Train a MarkovModel using the Baum-Welch algorithm. states is a list of strings that describe the names of each state. alphabet is a list of objects that indicate the allowed outputs. training_data is a list of observations. Each observation is a list of objects from the alphabet.
pseudo_initial, pseudo_transition, and pseudo_emission are optional parameters that you can use to assign pseudo-counts to different matrices. They should be matrices of the appropriate size that contain numbers to add to each parameter matrix, before normalization.
update_fn is an optional callback that takes parameters (iteration, log_likelihood). It is called once per iteration.
- Bio.MarkovModel.train_visible(states, alphabet, training_data, pseudo_initial=None, pseudo_transition=None, pseudo_emission=None)
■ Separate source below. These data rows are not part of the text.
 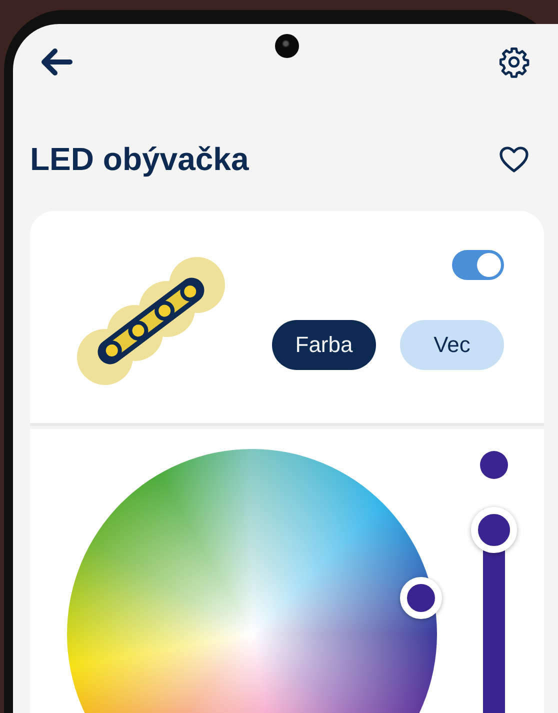 I want to click on device-title: LED obývačka, so click(x=140, y=159).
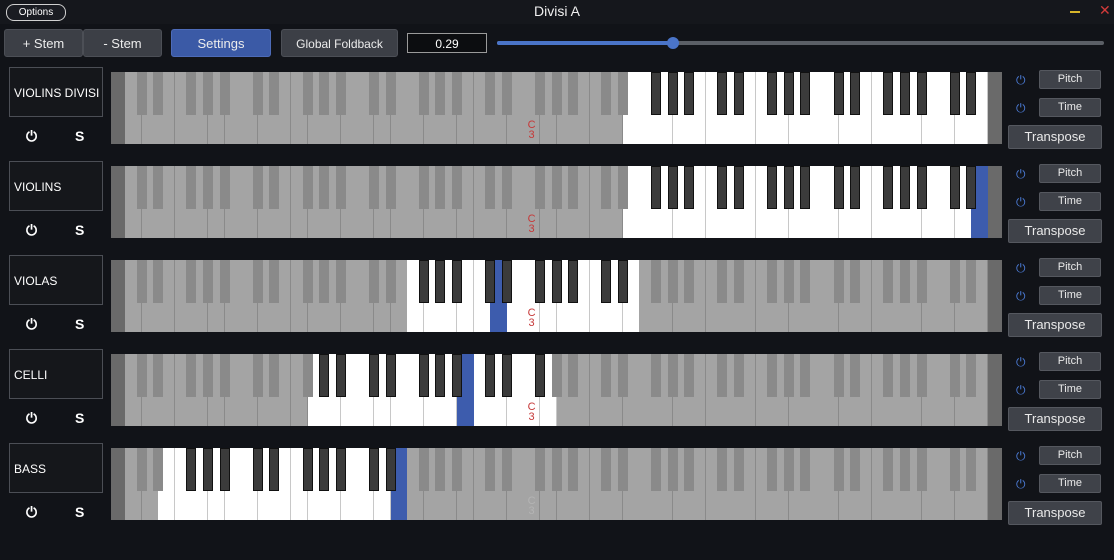  Describe the element at coordinates (122, 43) in the screenshot. I see `remove-stem-button: - Stem` at that location.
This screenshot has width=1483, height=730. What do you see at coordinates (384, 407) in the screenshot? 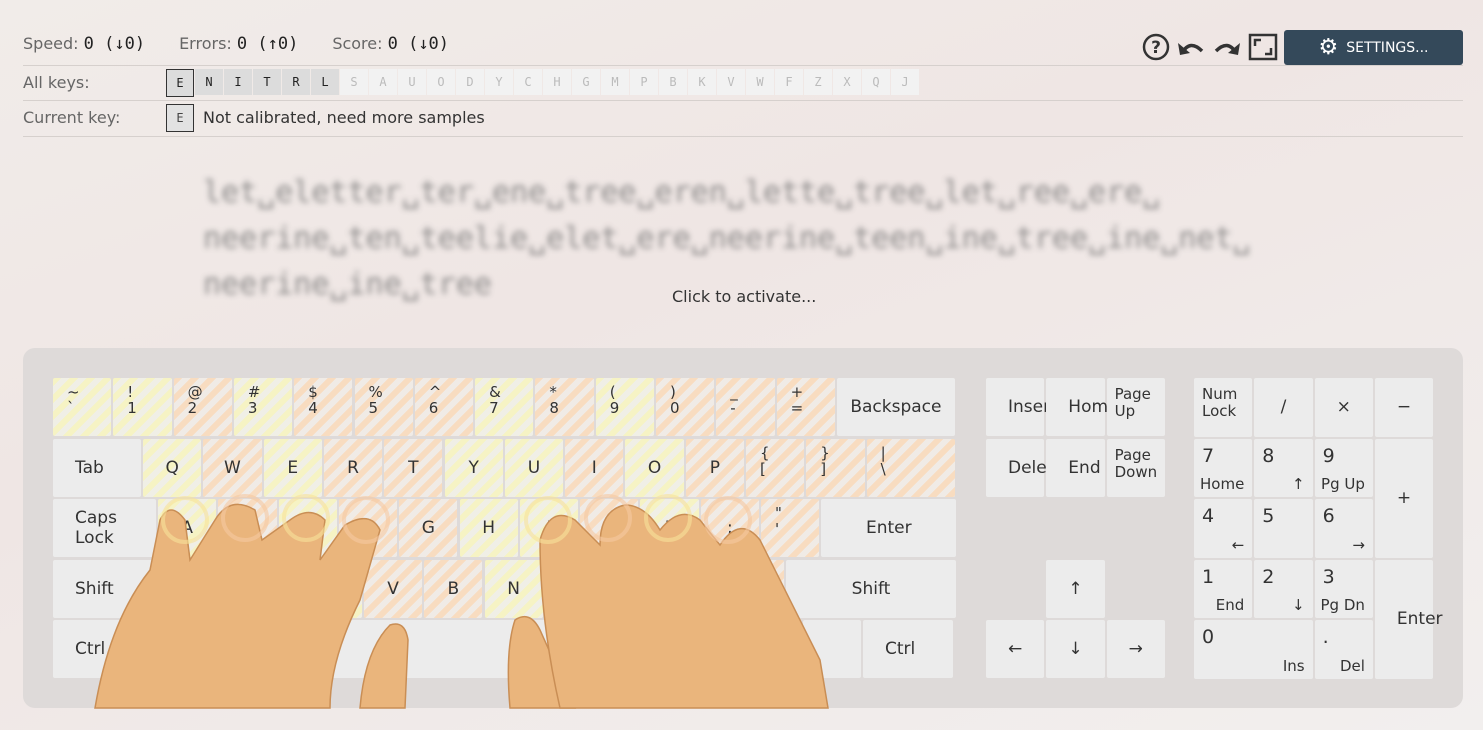
I see `key-%: % 5` at bounding box center [384, 407].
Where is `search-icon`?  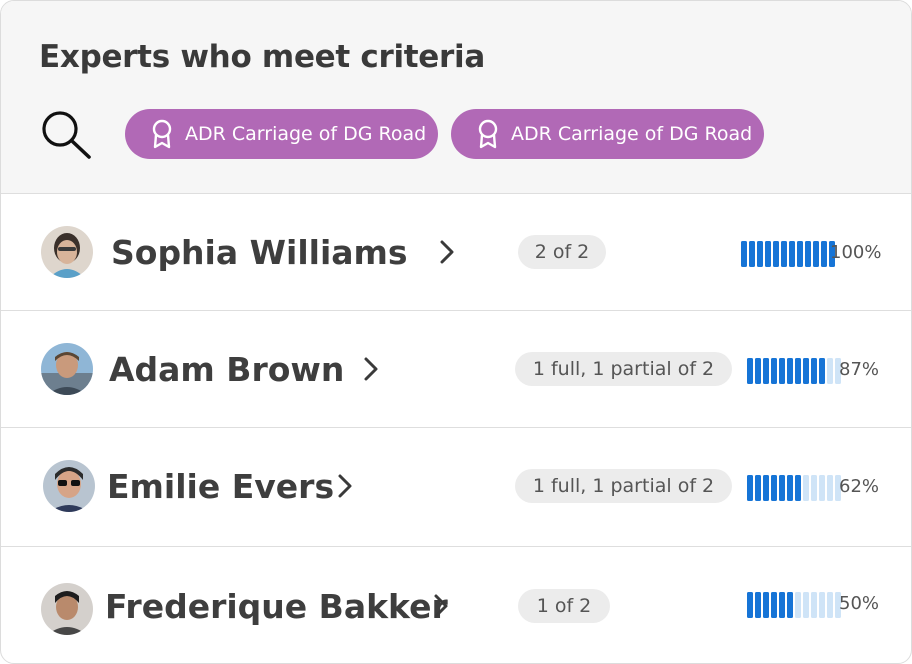 search-icon is located at coordinates (66, 134).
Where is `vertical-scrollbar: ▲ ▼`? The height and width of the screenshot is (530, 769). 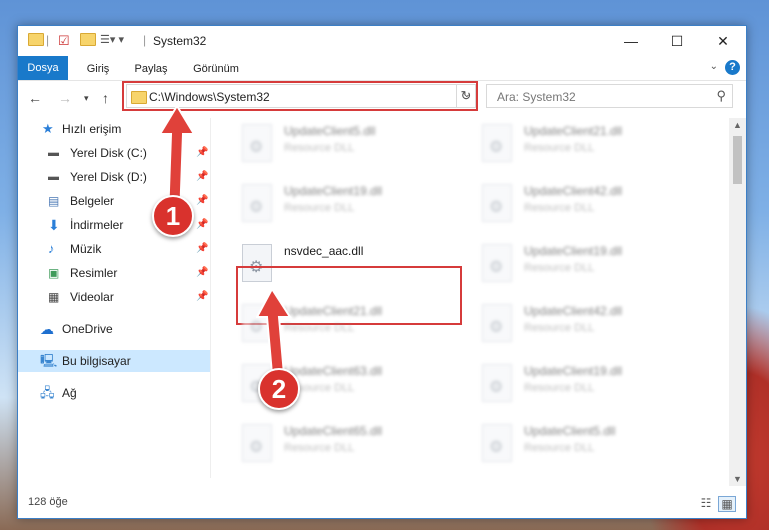 vertical-scrollbar: ▲ ▼ is located at coordinates (738, 302).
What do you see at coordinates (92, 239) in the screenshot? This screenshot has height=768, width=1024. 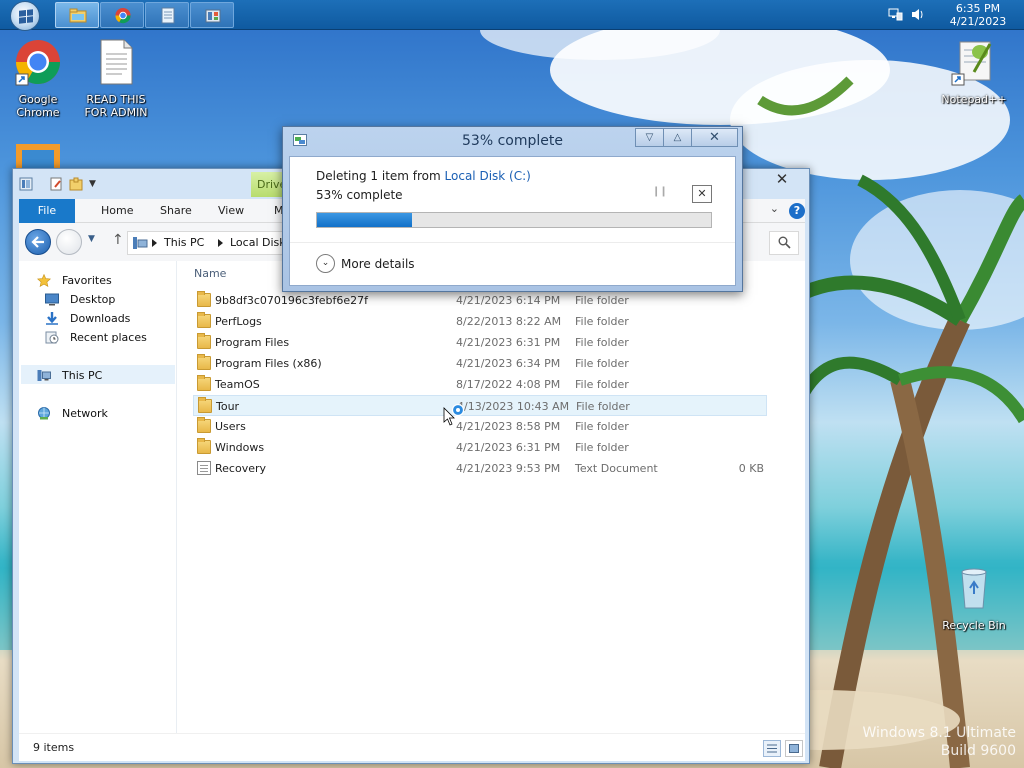 I see `recent-locations-chevron-icon: ▼` at bounding box center [92, 239].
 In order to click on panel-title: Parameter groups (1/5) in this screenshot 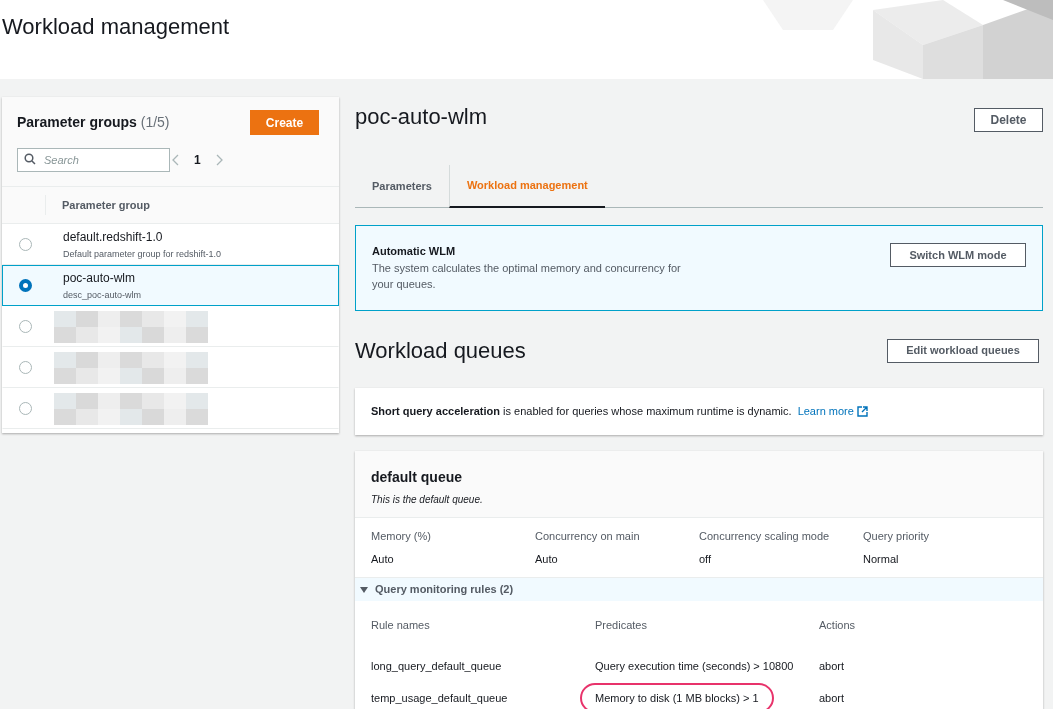, I will do `click(94, 122)`.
Train a visible MarkovModel using maximum likelihoood estimates for each of the parameters.
Train a visible MarkovModel using maximum likelihoood estimates for each of the parameters. states is a list of strings that describe the names of each state. alphabet is a list of objects that indicate the allowed outputs. training_data is a list of (outputs, observed states) where outputs is a list of the emission from the alphabet, and observed states is a list of states from states.
pseudo_initial, pseudo_transition, and pseudo_emission are optional parameters that you can use to assign pseudo-counts to different matrices. They should be matrices of the appropriate size that contain numbers to add to each parameter matrix.
- Bio.MarkovModel.find_states(markov_model, output)
Find states in the given Markov model output.
Returns a list of (states, score) tuples.